Ils seront trois à s’assoir, à tour de rôle, sur la chaise du professionnel pour proposer une formulation. Dans le dispositif du jeu de rôle, à ce stade du travail avec cette équipe, la liberté de s’essayer me semble indispensable afin de respecter le rythme de chacun et le besoin de se sentir suffisamment à l’aise que pour s’exposer à travers cet outil. En effet, cette technique demande des conditions de sécurité suffisantes, tant celles qui peuvent être installées dans le groupe que celles qui dépendent du sentiment de sécurité interne propre à chaque professionnel.

L’intervenante qui a présenté la situation et qui est en position d’observation sera interrogée, après chaque essai, sur ce « avec quoi elle repart » de l’intervention de son collègue. Cette étape permet de faire circuler le savoir, non seulement elle permet à celui qui expose une situation de prendre conscience de ce qu’il reçoit du groupe, de ses collègues mais elle permet aussi de souligner pour celui qui partage sa formulation qu’il dispose d’un savoir utile pour le groupe et c’est ainsi une manière de soutenir la compétence collective.

Enfin, je clôturerai cette expérience par une proposition d’utiliser l’outil de Guy Ausloos, «  la méchante connotation positive » qui permettra à l’intervenant de « faire quelque chose avec son agacement », peut-être d’utile pour la famille ? Et surtout, de recadrer positivement ce que ce comportement de la grand-mère permet dans la situation qui nous occupe.

La méchante connotation positive proposée par Guy Ausloos consiste à utiliser l’émotion négative qui émerge de l’interaction entre le professionnel et le bénéficiaire ou la famille afin de la renvoyer au système tout en proposant dans le même temps, une connotation positive de ce comportement. Les bénéfices de cette technique sont multiples tant pour le professionnel que pour la famille. D’abord, elle permet à l’intervenant d’explorer l’aspect positif d’un comportement, à priori vécu comme négatif. Elle agit donc sur la question des représentations du professionnel abordée en début d’article. Elle permet aussi au système d’être informé que ce qu’il peut susciter chez l’autre mais aussi d’y voir un aspect positif c’est-à-dire une forme de compétence.
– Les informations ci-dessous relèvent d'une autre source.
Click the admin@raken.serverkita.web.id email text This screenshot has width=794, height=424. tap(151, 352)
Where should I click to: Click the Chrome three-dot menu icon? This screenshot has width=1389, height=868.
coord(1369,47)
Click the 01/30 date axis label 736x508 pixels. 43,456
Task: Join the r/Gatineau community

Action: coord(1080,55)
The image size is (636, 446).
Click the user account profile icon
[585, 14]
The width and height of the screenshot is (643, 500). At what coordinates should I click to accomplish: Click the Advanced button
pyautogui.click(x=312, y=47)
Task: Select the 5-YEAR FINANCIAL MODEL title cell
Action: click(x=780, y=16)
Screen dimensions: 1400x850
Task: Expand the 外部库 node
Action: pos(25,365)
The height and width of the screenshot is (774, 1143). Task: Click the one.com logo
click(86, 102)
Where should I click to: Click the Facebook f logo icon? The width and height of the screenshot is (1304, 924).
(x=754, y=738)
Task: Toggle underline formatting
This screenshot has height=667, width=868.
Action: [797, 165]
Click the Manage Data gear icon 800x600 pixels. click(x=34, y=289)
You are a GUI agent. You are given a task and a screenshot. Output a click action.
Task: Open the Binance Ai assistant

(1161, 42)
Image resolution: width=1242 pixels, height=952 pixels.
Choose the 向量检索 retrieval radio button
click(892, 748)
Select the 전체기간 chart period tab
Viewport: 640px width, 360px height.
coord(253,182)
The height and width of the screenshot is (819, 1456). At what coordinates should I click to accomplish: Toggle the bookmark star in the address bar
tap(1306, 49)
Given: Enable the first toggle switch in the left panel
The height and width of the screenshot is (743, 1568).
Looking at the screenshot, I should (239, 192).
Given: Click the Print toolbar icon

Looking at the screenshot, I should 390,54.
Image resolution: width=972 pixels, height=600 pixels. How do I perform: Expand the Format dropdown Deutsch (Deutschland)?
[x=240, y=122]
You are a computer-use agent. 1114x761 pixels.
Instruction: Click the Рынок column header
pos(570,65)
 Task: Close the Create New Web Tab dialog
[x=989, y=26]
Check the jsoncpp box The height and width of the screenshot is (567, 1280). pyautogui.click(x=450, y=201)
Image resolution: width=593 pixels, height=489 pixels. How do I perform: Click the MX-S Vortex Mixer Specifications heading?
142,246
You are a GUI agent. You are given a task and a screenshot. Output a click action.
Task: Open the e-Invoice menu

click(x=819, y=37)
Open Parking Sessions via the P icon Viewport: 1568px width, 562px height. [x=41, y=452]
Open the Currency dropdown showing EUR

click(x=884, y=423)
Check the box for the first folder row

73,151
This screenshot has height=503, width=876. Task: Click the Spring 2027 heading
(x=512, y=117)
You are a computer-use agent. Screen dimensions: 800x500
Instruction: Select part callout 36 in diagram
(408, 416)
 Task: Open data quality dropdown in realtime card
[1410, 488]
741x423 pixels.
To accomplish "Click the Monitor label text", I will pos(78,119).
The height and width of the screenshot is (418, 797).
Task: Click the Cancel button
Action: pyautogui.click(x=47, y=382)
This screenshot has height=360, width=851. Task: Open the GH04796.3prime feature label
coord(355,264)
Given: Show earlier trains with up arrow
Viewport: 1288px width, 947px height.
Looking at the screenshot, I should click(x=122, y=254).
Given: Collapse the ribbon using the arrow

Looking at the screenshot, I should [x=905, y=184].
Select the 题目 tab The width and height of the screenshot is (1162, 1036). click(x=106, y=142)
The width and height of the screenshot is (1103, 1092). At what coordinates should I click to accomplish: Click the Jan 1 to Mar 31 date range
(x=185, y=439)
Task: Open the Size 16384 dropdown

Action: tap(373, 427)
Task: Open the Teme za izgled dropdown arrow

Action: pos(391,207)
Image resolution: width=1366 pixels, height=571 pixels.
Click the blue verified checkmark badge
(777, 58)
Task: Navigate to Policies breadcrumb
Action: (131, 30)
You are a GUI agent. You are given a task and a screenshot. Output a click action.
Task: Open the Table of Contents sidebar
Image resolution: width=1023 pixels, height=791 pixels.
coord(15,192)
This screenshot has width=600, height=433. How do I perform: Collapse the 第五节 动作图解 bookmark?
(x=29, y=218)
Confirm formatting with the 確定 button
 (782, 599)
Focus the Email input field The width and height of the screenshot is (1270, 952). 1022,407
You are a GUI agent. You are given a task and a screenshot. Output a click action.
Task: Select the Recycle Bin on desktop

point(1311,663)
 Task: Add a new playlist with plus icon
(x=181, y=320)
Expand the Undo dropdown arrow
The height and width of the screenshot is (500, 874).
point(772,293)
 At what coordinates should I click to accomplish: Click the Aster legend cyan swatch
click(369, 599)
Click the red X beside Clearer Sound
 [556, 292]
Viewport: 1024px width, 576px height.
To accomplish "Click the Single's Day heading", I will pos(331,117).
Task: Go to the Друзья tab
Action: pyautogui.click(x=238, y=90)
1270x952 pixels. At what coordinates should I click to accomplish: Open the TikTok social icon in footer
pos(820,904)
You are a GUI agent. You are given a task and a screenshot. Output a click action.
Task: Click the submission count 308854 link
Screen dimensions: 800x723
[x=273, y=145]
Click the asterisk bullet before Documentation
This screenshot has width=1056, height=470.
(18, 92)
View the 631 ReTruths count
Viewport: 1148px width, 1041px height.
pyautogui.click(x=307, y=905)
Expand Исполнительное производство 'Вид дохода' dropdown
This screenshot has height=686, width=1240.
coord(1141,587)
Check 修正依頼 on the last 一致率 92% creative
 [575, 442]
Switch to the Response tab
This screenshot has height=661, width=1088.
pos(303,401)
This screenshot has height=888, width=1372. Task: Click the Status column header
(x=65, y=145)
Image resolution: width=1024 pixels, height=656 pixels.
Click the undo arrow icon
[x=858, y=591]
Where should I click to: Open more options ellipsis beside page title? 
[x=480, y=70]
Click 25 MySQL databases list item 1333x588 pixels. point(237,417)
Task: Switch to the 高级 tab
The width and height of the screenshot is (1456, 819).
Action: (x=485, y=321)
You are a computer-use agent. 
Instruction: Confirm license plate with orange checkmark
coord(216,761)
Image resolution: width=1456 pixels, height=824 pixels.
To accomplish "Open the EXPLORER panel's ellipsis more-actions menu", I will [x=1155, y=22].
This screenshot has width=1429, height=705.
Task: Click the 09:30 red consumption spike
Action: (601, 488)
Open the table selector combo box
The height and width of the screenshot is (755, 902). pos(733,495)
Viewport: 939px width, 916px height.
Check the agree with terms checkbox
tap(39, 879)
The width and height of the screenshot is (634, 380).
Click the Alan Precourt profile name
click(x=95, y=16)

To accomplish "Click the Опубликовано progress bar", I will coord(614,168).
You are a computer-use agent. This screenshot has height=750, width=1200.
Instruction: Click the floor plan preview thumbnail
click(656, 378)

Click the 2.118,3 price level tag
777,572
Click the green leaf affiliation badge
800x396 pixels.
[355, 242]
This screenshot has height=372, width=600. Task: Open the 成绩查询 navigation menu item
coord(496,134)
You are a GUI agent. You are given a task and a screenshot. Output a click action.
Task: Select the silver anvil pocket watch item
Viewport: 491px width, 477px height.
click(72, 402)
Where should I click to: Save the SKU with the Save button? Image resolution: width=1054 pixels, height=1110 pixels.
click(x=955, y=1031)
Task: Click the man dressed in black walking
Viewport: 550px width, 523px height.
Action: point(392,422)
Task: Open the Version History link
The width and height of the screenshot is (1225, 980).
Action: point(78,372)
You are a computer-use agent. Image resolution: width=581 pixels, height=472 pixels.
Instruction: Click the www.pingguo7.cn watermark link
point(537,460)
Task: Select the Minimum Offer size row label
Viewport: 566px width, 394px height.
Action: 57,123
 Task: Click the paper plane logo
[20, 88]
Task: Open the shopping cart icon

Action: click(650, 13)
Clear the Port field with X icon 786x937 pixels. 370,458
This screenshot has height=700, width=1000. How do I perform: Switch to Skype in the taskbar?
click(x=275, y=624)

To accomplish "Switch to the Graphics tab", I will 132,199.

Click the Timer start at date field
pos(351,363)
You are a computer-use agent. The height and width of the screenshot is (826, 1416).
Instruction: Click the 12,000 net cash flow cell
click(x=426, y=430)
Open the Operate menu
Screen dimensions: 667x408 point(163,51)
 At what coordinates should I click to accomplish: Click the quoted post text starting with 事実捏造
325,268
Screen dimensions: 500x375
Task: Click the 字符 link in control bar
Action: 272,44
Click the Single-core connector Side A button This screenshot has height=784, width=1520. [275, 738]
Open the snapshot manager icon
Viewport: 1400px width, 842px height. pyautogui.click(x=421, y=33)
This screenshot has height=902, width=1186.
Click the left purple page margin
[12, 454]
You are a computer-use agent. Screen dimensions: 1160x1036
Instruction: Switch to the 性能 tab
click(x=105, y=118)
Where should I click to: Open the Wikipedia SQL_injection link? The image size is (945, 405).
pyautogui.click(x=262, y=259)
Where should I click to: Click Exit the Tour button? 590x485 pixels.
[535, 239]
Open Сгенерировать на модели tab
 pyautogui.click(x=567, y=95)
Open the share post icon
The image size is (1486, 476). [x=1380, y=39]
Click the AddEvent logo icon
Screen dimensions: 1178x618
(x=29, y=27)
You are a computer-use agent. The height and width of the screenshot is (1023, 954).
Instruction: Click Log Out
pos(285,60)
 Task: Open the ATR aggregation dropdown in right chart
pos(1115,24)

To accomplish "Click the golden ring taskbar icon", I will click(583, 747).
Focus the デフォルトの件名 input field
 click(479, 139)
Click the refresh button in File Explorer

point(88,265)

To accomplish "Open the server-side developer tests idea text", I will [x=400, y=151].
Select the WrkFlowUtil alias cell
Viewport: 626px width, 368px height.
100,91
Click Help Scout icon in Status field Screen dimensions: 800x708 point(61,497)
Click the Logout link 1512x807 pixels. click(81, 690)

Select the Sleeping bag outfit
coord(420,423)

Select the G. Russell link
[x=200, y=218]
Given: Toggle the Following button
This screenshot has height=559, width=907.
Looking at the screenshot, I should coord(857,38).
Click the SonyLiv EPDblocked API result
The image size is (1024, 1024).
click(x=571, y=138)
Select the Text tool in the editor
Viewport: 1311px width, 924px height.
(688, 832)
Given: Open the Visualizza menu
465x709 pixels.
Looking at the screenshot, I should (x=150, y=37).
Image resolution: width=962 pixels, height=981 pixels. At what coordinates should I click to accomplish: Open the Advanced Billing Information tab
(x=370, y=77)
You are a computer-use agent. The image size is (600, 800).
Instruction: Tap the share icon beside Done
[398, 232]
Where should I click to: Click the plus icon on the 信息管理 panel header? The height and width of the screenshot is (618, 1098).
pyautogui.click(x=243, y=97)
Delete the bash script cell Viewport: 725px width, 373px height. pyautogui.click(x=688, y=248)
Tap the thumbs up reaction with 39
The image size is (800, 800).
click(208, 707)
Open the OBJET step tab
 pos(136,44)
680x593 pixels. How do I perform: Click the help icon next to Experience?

Ainsi par exemple, au sujet des positions multiples et changeantes de la grand-mère maternelle quant à la reprise de lien entre ses petits-enfants et leur maman, l’intervenant pourrait tenter une méchante connotation positive : " Il est parfois agaçant pour nous, madame, que vous changiez sans cesse d’avis quant à la possibilité que vos petits-enfants puissent rencontrer à nouveau leur maman. Cependant, le fait que votre avis ne soit pas tranché et que vous envisagiez par moment que cela puisse être une bonne chose, nous laisse penser que vous percevez le besoin des enfants d’être en lien avec leur maman et ce même si, elle n’est pas mesure de s’en occuper au quotidien".

Lors du tour de table clôturant cette séance, l’intervenante dira : "qu’elle ne voit plus tout à fait la grand-mère de la même manière et qu’elle aperçoit à nouveau une possibilité de poursuivre cet accompagnement".

Pour conclure, je pense que la notion de compétence des familles peut selon moi, s’élargir à celle de compétence des intervenants qui émerge dans l’espace de supervision. Si celle-ci est éclairée, elle peut devenir une invitation à approcher la compétence des familles à l’image des poupées gigognes.

Merci pour vos apports Monsieur Ausloos.